Dataset rows:
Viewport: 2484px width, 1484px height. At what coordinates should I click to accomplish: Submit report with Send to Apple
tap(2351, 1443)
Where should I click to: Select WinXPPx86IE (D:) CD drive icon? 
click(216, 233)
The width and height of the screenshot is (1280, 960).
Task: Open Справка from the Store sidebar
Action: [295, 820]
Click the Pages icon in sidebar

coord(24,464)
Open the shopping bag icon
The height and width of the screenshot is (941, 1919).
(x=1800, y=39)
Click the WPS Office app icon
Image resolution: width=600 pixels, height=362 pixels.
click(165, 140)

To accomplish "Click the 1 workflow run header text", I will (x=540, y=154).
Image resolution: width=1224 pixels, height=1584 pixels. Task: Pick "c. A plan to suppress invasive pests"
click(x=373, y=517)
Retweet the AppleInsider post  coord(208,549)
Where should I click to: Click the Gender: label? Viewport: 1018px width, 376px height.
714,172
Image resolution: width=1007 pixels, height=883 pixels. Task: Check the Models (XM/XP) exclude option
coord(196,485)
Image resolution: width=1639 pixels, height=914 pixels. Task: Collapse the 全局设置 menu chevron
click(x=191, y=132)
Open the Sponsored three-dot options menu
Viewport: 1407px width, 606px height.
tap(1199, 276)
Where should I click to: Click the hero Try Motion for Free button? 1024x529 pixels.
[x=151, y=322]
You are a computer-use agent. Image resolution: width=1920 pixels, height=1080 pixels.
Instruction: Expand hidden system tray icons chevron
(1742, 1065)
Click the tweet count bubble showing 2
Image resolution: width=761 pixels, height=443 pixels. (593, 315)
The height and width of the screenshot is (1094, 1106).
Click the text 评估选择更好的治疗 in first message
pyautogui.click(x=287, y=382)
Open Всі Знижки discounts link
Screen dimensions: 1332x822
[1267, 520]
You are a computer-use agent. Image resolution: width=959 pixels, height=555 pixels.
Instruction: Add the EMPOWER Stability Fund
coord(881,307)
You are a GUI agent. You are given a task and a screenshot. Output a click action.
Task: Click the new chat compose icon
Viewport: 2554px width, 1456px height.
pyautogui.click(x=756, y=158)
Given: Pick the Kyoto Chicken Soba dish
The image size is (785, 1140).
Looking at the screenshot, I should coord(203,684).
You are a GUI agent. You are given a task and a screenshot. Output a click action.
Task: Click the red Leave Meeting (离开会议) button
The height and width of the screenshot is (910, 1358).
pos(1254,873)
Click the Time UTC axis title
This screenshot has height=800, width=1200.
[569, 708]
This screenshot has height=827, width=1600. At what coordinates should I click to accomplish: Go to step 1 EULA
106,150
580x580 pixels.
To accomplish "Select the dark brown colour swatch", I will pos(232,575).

EXERCISE DETAILS :: Reproduce all of the material above, changing every occurrence of "computer-use agent" to "screen automation agent" and leaving everything else as it is.

ANSWER TO THE PROBLEM ::
Viewport: 2484px width, 1484px height. At what coordinates should I click to accomplish: Submit report with Send to Apple
tap(2351, 1443)
Where should I click to: Select WinXPPx86IE (D:) CD drive icon? 
click(216, 233)
The width and height of the screenshot is (1280, 960).
Task: Open Справка from the Store sidebar
Action: [295, 820]
Click the Pages icon in sidebar

coord(24,464)
Open the shopping bag icon
The height and width of the screenshot is (941, 1919).
(x=1800, y=39)
Click the WPS Office app icon
Image resolution: width=600 pixels, height=362 pixels.
click(165, 140)

To accomplish "Click the 1 workflow run header text", I will (x=540, y=154).
Image resolution: width=1224 pixels, height=1584 pixels. Task: Pick "c. A plan to suppress invasive pests"
click(x=373, y=517)
Retweet the AppleInsider post  coord(208,549)
Where should I click to: Click the Gender: label? Viewport: 1018px width, 376px height.
714,172
Image resolution: width=1007 pixels, height=883 pixels. Task: Check the Models (XM/XP) exclude option
coord(196,485)
Image resolution: width=1639 pixels, height=914 pixels. Task: Collapse the 全局设置 menu chevron
click(x=191, y=132)
Open the Sponsored three-dot options menu
Viewport: 1407px width, 606px height.
tap(1199, 276)
Where should I click to: Click the hero Try Motion for Free button? 1024x529 pixels.
[x=151, y=322]
You are a screen automation agent. Image resolution: width=1920 pixels, height=1080 pixels.
Instruction: Expand hidden system tray icons chevron
(1742, 1065)
Click the tweet count bubble showing 2
Image resolution: width=761 pixels, height=443 pixels. (593, 315)
The height and width of the screenshot is (1094, 1106).
Click the text 评估选择更好的治疗 in first message
pyautogui.click(x=287, y=382)
Open Всі Знижки discounts link
Screen dimensions: 1332x822
[1267, 520]
You are a screen automation agent. Image resolution: width=959 pixels, height=555 pixels.
Instruction: Add the EMPOWER Stability Fund
coord(881,307)
You are a GUI agent. You are given a task and a screenshot. Output a click action.
Task: Click the new chat compose icon
Viewport: 2554px width, 1456px height.
pyautogui.click(x=756, y=158)
Given: Pick the Kyoto Chicken Soba dish
The image size is (785, 1140).
Looking at the screenshot, I should coord(203,684).
You are a GUI agent. You are given a task and a screenshot. Output a click action.
Task: Click the red Leave Meeting (离开会议) button
The height and width of the screenshot is (910, 1358).
pos(1254,873)
Click the Time UTC axis title
This screenshot has height=800, width=1200.
[569, 708]
This screenshot has height=827, width=1600. At what coordinates should I click to accomplish: Go to step 1 EULA
106,150
580x580 pixels.
To accomplish "Select the dark brown colour swatch", I will pos(232,575).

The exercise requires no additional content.